PM Modi to hold talks with US President Donald Trump in Washington DC on June 26
Prime Minister Narendra Modi will hold talks with President Donald Trump on June 26 on a range of issues, including India’s concerns over possible changes in H-1B visas.
Prime Minister Narendra Modi and President Donald Trump will meet for the first time on June 26 during the Indian leader’s two-day visit to the United States, with their discussions expected to set the agenda for strengthening the bilateral strategic partnership.
“Their discussions will provide a new direction for deeper bilateral engagement on issues of mutual interest and consolidation of multi-dimensional strategic partnership between India and the US,” the Indian external affairs ministry said in a statement on Monday.
The White House said the leaders can be expected to set forth a “common vision” for expanding the US-India “partnership” in an “ambitious and worthy way”.
President Trump looks forward to “advancing our common priorities — fighting terrorism, promoting economic growth and reforms and expanding security cooperation in the Indo-Pacific region”, White House press secretary Sean Spicer told reporters.
Terrorism is expected to figure significantly on the agenda of both countries, according to officials and experts. The issue of America’s H-1B visas for highly skilled foreigners could be next for India, and trade for the US.
The US has emerged as a top arms supplier to India and the two sides will be looking to move forward with deals such as unarmed drones that India wants for its navy, Reuters reported citing sources in New Delhi.
Equally important, the two leaders, who have spoken three times on phone since Trump’s election last November, will use the meeting to strike a personal rapport for the future. Their officials have met and interacted over phone multiple times.
The US withdrawal from the Paris climate accord and Trump’s harsh remarks could come up, but Indian officials have said that climate change was never going to figure prominently in discussions with this White House, knowing where it stands on the issue.
Monday’s announcement ends speculation about the timing of Modi’s visit, which had been known for a while but had remained officially unconfirmed and unannounced by both sides for an unusually protracted period of time.

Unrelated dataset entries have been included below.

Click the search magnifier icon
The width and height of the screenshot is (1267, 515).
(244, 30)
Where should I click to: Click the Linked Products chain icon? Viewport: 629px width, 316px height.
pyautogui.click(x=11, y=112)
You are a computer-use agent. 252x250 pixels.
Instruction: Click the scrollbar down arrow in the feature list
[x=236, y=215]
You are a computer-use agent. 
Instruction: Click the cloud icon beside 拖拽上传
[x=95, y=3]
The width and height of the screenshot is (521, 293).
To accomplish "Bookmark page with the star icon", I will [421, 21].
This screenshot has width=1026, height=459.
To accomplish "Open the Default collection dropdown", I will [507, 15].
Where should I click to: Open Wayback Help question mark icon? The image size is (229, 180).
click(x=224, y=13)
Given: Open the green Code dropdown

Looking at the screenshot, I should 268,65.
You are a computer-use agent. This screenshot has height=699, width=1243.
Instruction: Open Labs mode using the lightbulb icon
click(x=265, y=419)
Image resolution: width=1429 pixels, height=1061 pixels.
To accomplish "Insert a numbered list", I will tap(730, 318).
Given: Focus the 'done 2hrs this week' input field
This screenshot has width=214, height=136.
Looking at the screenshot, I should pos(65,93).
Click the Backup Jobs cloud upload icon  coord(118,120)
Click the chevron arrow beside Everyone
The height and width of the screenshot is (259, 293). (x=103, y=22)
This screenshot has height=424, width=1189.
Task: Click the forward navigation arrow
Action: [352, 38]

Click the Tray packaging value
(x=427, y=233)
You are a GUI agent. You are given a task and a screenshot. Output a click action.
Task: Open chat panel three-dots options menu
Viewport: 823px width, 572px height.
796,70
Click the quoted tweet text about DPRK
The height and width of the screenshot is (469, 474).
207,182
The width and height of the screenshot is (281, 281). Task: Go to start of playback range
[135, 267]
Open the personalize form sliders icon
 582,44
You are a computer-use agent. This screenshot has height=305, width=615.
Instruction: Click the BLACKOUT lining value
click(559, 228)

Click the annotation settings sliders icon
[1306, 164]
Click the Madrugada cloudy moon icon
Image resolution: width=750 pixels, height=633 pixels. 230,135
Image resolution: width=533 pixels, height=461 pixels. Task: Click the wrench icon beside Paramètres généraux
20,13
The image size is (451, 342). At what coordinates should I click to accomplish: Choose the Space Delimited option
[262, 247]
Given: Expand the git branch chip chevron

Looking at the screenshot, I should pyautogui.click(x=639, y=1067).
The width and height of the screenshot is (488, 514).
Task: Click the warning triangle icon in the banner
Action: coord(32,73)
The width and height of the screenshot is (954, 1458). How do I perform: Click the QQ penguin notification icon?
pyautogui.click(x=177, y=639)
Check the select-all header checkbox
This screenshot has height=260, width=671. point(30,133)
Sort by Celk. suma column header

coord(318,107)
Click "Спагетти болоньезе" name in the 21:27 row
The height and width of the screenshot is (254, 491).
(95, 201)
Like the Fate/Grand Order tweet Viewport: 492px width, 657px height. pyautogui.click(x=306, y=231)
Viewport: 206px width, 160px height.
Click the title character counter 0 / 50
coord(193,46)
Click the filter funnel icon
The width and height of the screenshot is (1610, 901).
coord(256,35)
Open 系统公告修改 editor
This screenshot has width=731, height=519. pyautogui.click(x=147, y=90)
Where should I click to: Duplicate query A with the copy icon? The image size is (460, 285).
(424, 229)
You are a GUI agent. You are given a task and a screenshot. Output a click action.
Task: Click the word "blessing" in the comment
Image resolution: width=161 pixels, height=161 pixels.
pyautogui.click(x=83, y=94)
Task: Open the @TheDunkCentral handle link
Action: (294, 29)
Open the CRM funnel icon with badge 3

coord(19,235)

New Delhi has indicated in news reports in the run up to the announcement it would discuss terrorism as it has in all interactions with the Trump administration, including during National Security Adviser HR McMaster’s recent visit to India.
Also expected to be brought up by India will be H-1B visas for highly skilled foreigners that US companies are allowed to hire abroad and at home, which have come under close scrutiny by the Trump administration, with Indian IT firms in the crosshairs.
The Trump administration has tweaked some rules to redefine “speciality occupations”, raising the bar for those qualifying for H-1B high-skilled jobs, suspended premium processing of applications, and issued warnings against misuse.
Through an executive order, Trump has sought a comprehensive review of the visa system to make sure it is used to hire “most-skilled and highest-paid applicants” and did not cause the loss of jobs for Americans.
To stave off further attention and punitive measures, Indian IT companies have announced plans to significantly ramp up hiring of locals. Infosys, for instance, is building a tech hub in Indianapolis that will create 2,000 jobs.
The fight against terrorism, which has been high on Trump’s agenda, will be on the table from the US side as well, continuing the discussions with McMaster in New Delhi, in relation to Afghanistan and the Islamic State.
But bilateral trade could find a prominent place on Trump’s to-do list, equally if not more. The US trade deficit with India is among those Trump has tasked the US commerce department to investigate and recommend correctives.